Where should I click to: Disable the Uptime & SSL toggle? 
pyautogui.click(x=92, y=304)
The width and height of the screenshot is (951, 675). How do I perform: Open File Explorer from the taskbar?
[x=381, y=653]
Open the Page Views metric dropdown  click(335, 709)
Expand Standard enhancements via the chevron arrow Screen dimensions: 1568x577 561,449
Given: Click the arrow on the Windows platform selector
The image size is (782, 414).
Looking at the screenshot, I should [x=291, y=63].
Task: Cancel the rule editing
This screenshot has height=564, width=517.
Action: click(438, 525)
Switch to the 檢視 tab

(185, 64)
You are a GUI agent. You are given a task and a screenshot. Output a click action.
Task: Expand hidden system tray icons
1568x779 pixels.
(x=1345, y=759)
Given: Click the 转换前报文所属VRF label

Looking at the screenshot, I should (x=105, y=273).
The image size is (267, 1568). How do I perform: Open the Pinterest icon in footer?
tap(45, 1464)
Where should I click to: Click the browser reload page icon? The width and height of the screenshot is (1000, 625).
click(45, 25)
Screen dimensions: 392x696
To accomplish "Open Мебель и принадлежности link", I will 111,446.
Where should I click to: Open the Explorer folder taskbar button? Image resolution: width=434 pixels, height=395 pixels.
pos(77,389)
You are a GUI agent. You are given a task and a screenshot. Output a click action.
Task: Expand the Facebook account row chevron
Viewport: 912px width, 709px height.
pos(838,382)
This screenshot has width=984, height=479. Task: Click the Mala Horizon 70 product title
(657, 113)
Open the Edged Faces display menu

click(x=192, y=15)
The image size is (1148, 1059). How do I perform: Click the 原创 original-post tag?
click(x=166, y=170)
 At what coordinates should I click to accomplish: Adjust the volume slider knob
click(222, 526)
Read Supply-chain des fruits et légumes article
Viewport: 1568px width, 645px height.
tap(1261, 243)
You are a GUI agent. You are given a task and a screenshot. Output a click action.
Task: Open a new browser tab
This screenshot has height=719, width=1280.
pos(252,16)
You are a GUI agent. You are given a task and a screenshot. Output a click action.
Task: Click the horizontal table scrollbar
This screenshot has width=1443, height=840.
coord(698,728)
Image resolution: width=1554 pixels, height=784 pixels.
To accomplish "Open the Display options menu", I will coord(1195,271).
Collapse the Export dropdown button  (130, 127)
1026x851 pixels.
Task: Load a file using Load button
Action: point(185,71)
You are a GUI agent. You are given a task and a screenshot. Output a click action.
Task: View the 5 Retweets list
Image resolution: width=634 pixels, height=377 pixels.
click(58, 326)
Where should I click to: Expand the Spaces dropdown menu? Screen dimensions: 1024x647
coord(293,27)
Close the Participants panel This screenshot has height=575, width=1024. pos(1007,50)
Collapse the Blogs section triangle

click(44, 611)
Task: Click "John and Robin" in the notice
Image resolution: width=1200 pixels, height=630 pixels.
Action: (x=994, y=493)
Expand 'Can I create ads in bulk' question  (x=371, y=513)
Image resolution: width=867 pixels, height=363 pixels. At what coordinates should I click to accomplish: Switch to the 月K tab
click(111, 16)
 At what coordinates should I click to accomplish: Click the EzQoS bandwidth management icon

◆ **WHAT YOU ARE ASKED TO DO**:
Return all of the material verbatim, with no line left out.

◆ **WRITTEN RESPONSE**:
Where should I click to: Disable the Uptime & SSL toggle? 
pyautogui.click(x=92, y=304)
The width and height of the screenshot is (951, 675). How do I perform: Open File Explorer from the taskbar?
[x=381, y=653]
Open the Page Views metric dropdown  click(335, 709)
Expand Standard enhancements via the chevron arrow Screen dimensions: 1568x577 561,449
Given: Click the arrow on the Windows platform selector
The image size is (782, 414).
Looking at the screenshot, I should [x=291, y=63].
Task: Cancel the rule editing
This screenshot has height=564, width=517.
Action: click(438, 525)
Switch to the 檢視 tab

(185, 64)
You are a GUI agent. You are given a task and a screenshot. Output a click action.
Task: Expand hidden system tray icons
1568x779 pixels.
(x=1345, y=759)
Given: Click the 转换前报文所属VRF label

Looking at the screenshot, I should (x=105, y=273).
The image size is (267, 1568). How do I perform: Open the Pinterest icon in footer?
tap(45, 1464)
Where should I click to: Click the browser reload page icon? The width and height of the screenshot is (1000, 625).
click(45, 25)
Screen dimensions: 392x696
To accomplish "Open Мебель и принадлежности link", I will 111,446.
Where should I click to: Open the Explorer folder taskbar button? Image resolution: width=434 pixels, height=395 pixels.
pos(77,389)
You are a GUI agent. You are given a task and a screenshot. Output a click action.
Task: Expand the Facebook account row chevron
Viewport: 912px width, 709px height.
pos(838,382)
This screenshot has width=984, height=479. Task: Click the Mala Horizon 70 product title
(657, 113)
Open the Edged Faces display menu

click(x=192, y=15)
The image size is (1148, 1059). How do I perform: Click the 原创 original-post tag?
click(x=166, y=170)
 At what coordinates should I click to accomplish: Adjust the volume slider knob
click(222, 526)
Read Supply-chain des fruits et légumes article
Viewport: 1568px width, 645px height.
tap(1261, 243)
You are a GUI agent. You are given a task and a screenshot. Output a click action.
Task: Open a new browser tab
This screenshot has height=719, width=1280.
pos(252,16)
You are a GUI agent. You are given a task and a screenshot. Output a click action.
Task: Click the horizontal table scrollbar
This screenshot has width=1443, height=840.
coord(698,728)
Image resolution: width=1554 pixels, height=784 pixels.
To accomplish "Open the Display options menu", I will coord(1195,271).
Collapse the Export dropdown button  (130, 127)
1026x851 pixels.
Task: Load a file using Load button
Action: point(185,71)
You are a GUI agent. You are given a task and a screenshot. Output a click action.
Task: View the 5 Retweets list
Image resolution: width=634 pixels, height=377 pixels.
click(58, 326)
Where should I click to: Expand the Spaces dropdown menu? Screen dimensions: 1024x647
coord(293,27)
Close the Participants panel This screenshot has height=575, width=1024. pos(1007,50)
Collapse the Blogs section triangle

click(44, 611)
Task: Click "John and Robin" in the notice
Image resolution: width=1200 pixels, height=630 pixels.
Action: (x=994, y=493)
Expand 'Can I create ads in bulk' question  (x=371, y=513)
Image resolution: width=867 pixels, height=363 pixels. At what coordinates should I click to accomplish: Switch to the 月K tab
click(111, 16)
 At what coordinates should I click to accomplish: Click the EzQoS bandwidth management icon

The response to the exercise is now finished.